Sunday, January 7, 2007

More than my possessions..


I have just got back from the Brighton market. Even though it is Sunday morning and cold and damp... very cold. I made a huge effort and dragged myself out of bed before the sun came up. I remind myself that I am in England at the moment and the sky is so grey it is tricky working out if the sun has risen or not. I did manage to get there early enough to catch the stallholders as they were unpacking their trucks. (photo by David Gray-see URL in side column)

Like all real bric a brac markets, the stall holders arrive in rusty old trucks and vans with their goods in any sort of container they might have had hanging around...old suitcases, collapsing cardboard boxes or old biscuit tins. I am a regular bric a brac visitor but I never buy much..the occasional piece of jewellery or the odd vase or trinket that catches my fancy but I just like going there. It is as if I am visiting a different world run by different species of people.

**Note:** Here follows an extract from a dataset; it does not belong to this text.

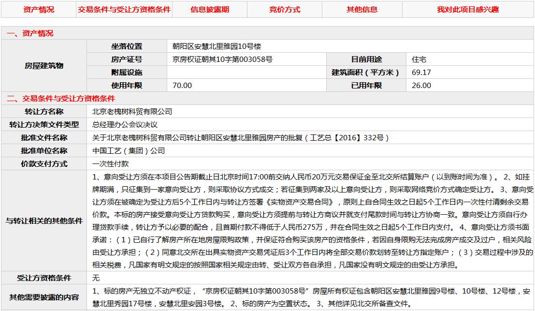
Task: Select the company name in 转让方名称 row
Action: tap(132, 112)
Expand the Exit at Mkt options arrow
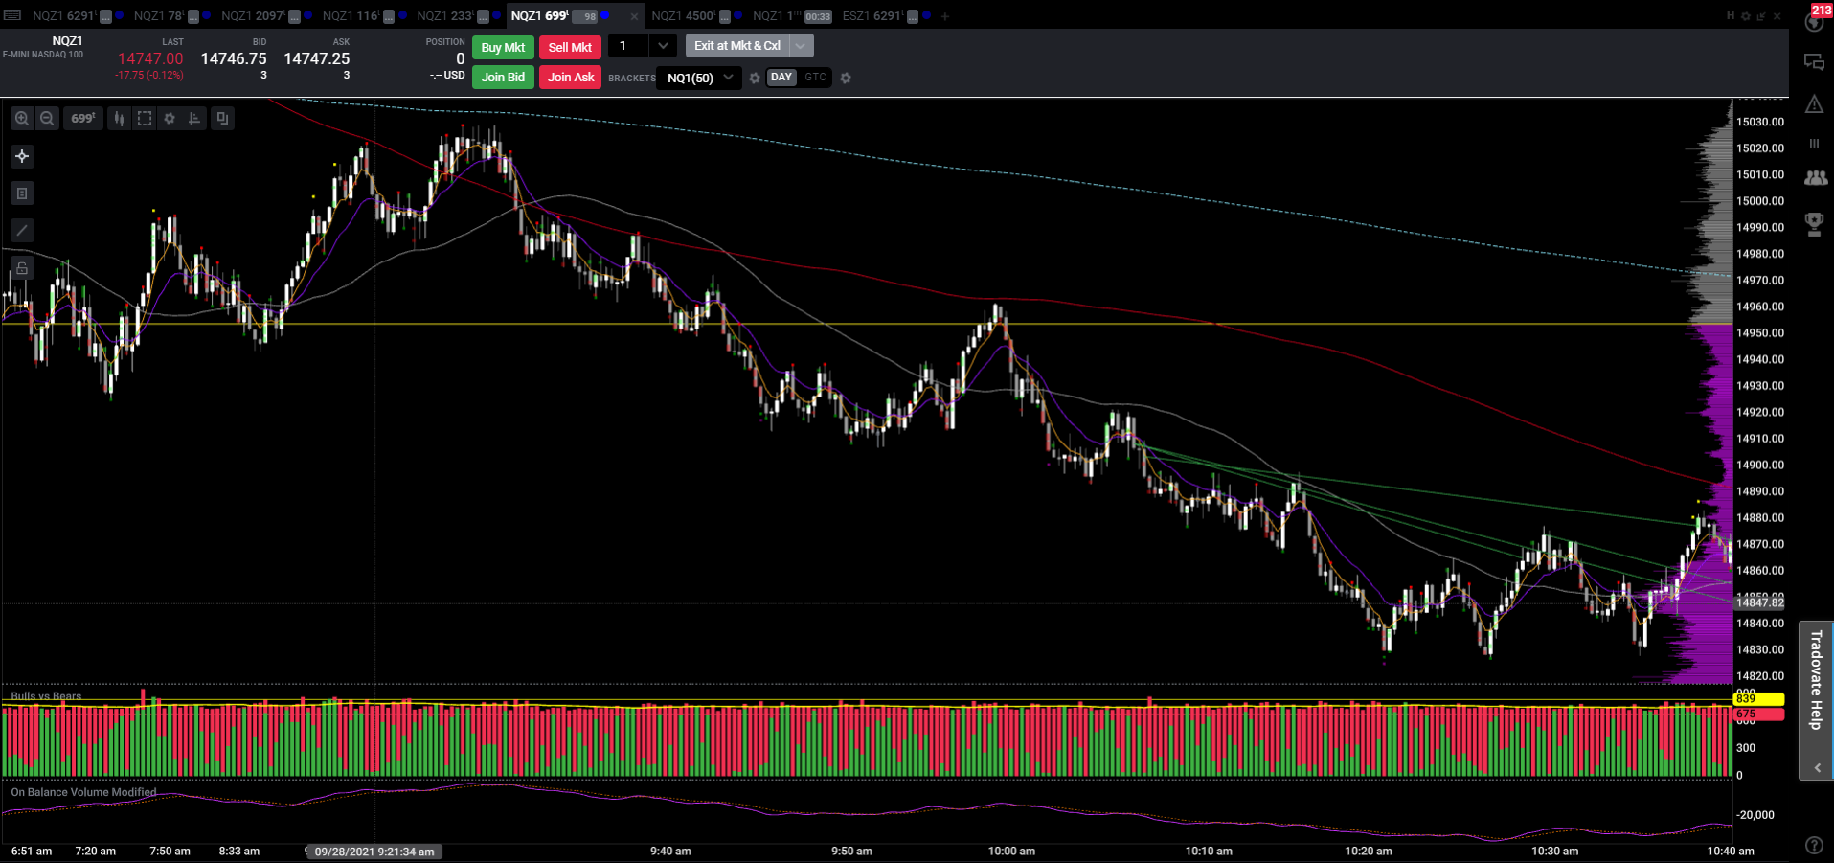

It is the "citizens" of this world, the stallholders, that interest me. They aseem to me to be different to the rest of us. They look different. There is a knowing look in their eye that sees through "the punters". Between you and me I have a secret belief that they are the true zen masters. Isn't it just a given to them that this thing we call life is merely a transient phase? It is their job to know this! They feed themselves on our impermanence. Their whole business is based on this. While we sit for hours in uncomfortable meditation positions trying to come to terms with the nothingness of everything, they simply go about their business of cleaning up after us. Like dung beetles, they tidy up after humans have moved on. They simply drive up to the now "departed" home and gather all the flotsam and jetsam into their rusty van until no sign of the life once lived is present. The photograph that had once been awarded pride of place on the mantelpiece is just another piece of the leftovers to be thrown into the truck and carted away.

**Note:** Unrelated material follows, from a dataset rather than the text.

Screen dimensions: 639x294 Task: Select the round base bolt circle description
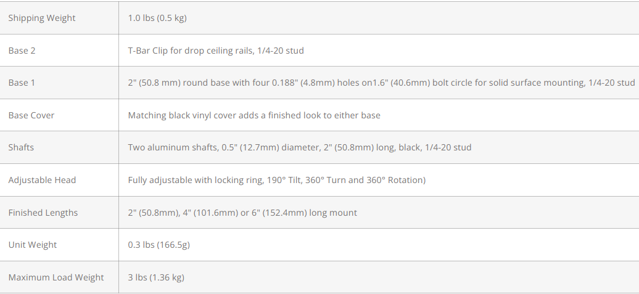coord(381,83)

I remember this as I fossick through the old suitcases and turn over pieces of costume jewellery and I find an old wedding photograph. I try to imagine the person stading looking out at me, the person who once treasured these things. The photograph reminds me that each of these jettisoned articles was once the very focus of a person's life. For just a few minutes I try to honour that one moment in the picture and hope that it worked out as welkl as the picture promised. I untangle a cheap looking gold chain from a little varnished box. Cheap looking to me but precious to someone, once.

I dont want you to think this is a depressing visit to me. It is quite the opposite. It is liberating. It reminds me of the absurdity of focussing a life on acquiring things, or "needing" to own things. It reminds me it is all an illusion. I remember the wisdom of people like William Morris and his quest that all things we use should be beautiful and useful. I try to remember that the real legacy of a life is in the eyes of the grandkids or the story of the good things they have done, or a myriad of actions that led to someone else's life being better. That's all that matters. Wasn't it the Dalai Llama who when asked what his philosophy was, said "Kindness, simply kindness"?

My early morning trip to the market reminds me that all the angst I allow myself to thrash around in is a waste of my creative time. The real value of a life is in what is created... what is learned along the way and in the times I made the life and journey of another easier.